The job is to find each line of the records below that includes the word "size" and copy it.

(Dataset records begins)

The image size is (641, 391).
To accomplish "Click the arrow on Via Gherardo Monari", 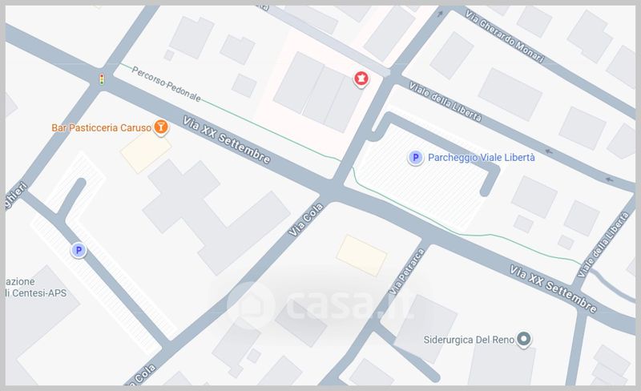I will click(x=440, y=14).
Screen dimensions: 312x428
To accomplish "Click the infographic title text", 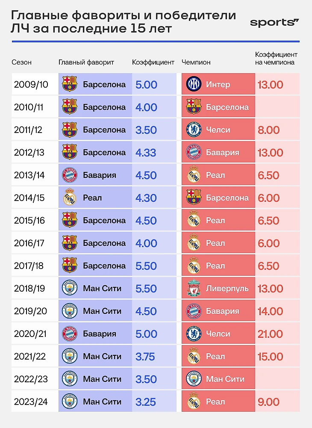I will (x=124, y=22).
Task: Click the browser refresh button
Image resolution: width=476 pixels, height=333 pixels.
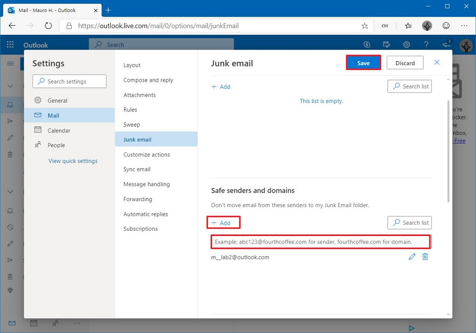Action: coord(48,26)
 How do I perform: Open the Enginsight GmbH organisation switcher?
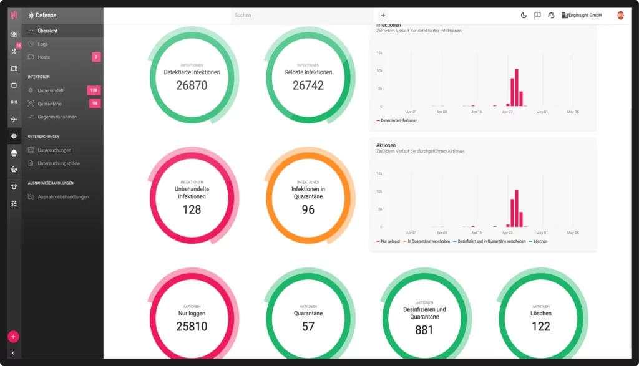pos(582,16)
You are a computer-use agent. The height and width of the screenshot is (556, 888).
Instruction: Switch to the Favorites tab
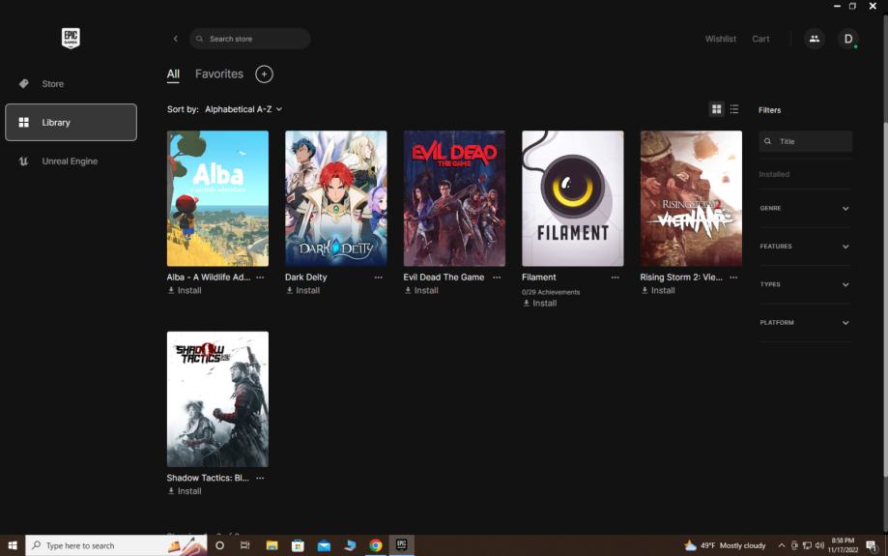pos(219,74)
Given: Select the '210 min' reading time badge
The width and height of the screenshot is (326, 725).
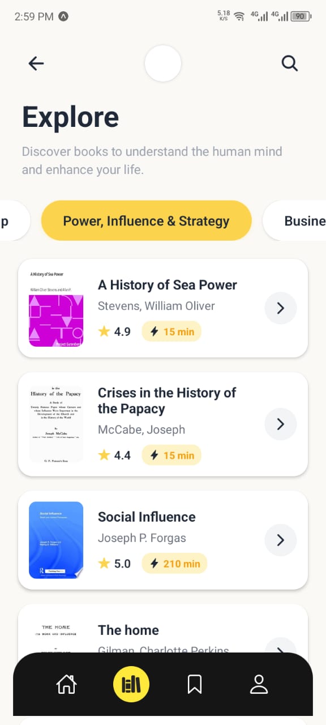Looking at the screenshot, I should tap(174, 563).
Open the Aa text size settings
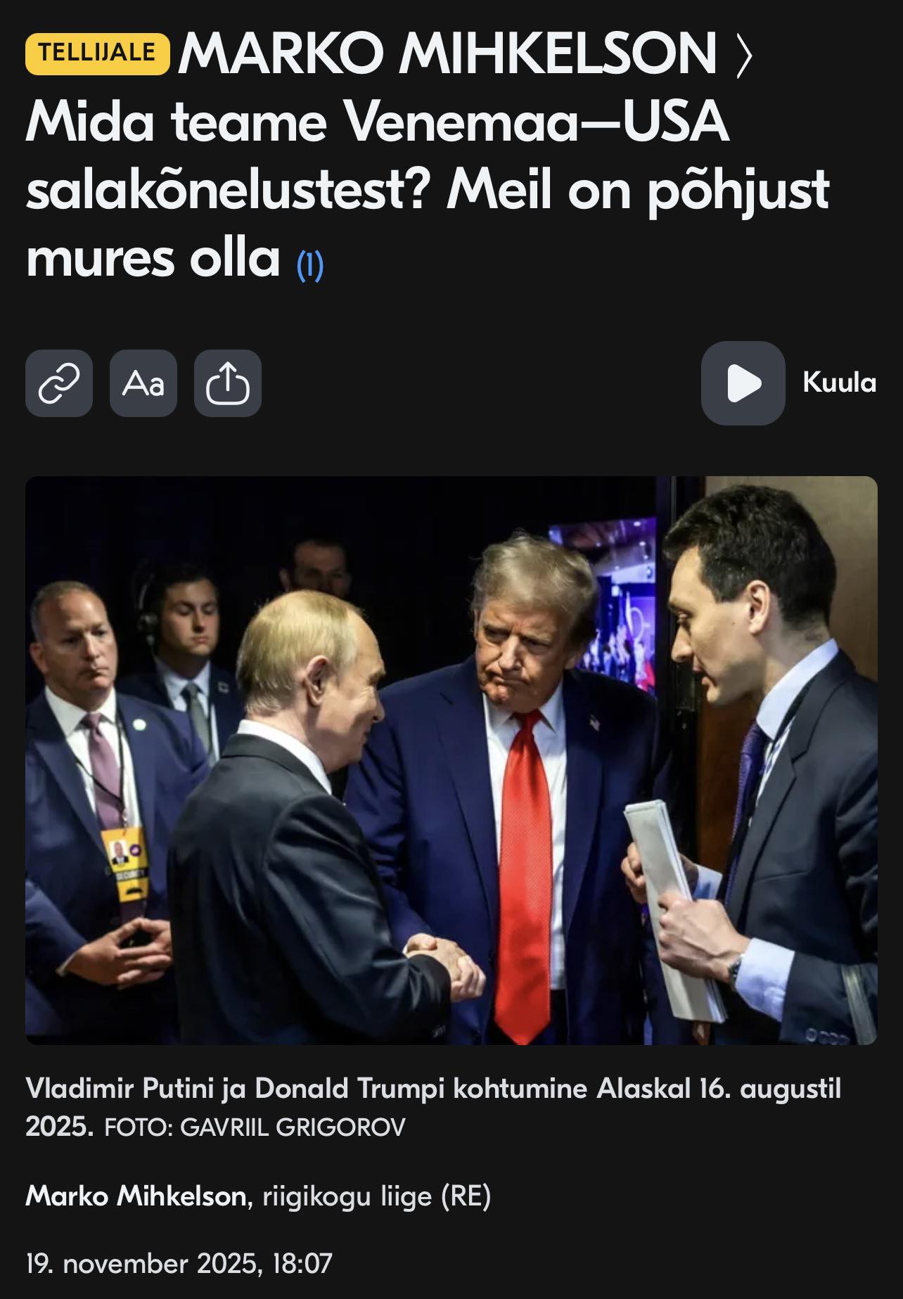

(Dataset records ends)
(Dataset records begins)

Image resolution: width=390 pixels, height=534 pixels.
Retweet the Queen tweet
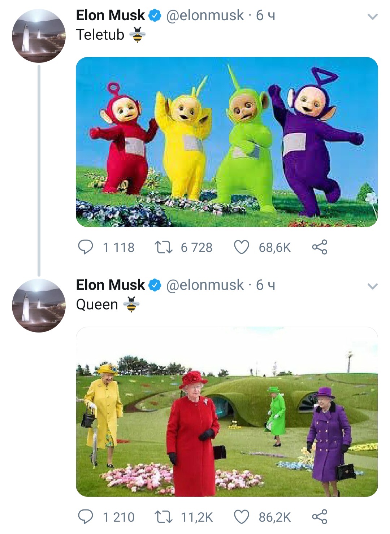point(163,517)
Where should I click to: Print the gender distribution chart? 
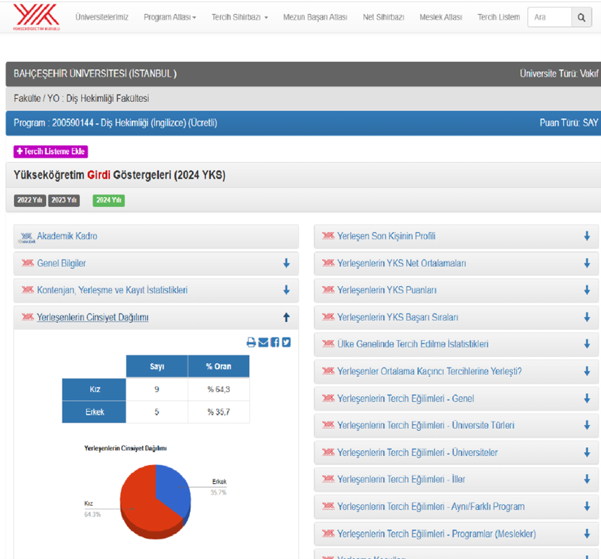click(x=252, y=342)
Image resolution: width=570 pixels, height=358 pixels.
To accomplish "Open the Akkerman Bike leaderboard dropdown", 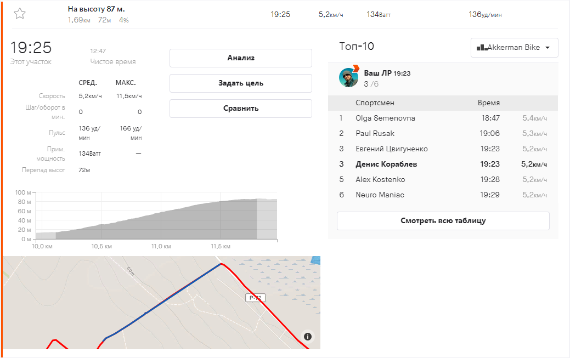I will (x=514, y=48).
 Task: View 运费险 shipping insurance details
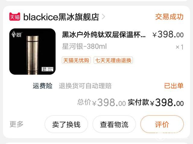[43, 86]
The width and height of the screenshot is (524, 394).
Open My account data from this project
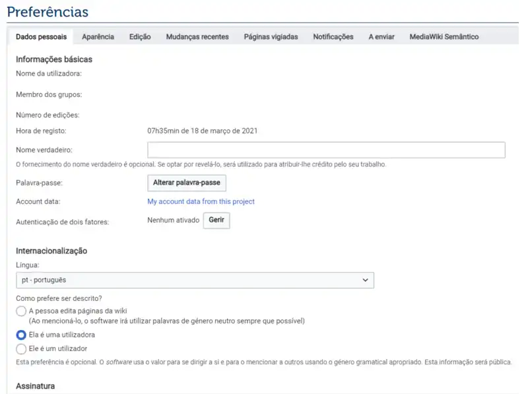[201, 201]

(Dataset records ends)

• **Response**
The image size is (641, 391).
Open the Aa text size settings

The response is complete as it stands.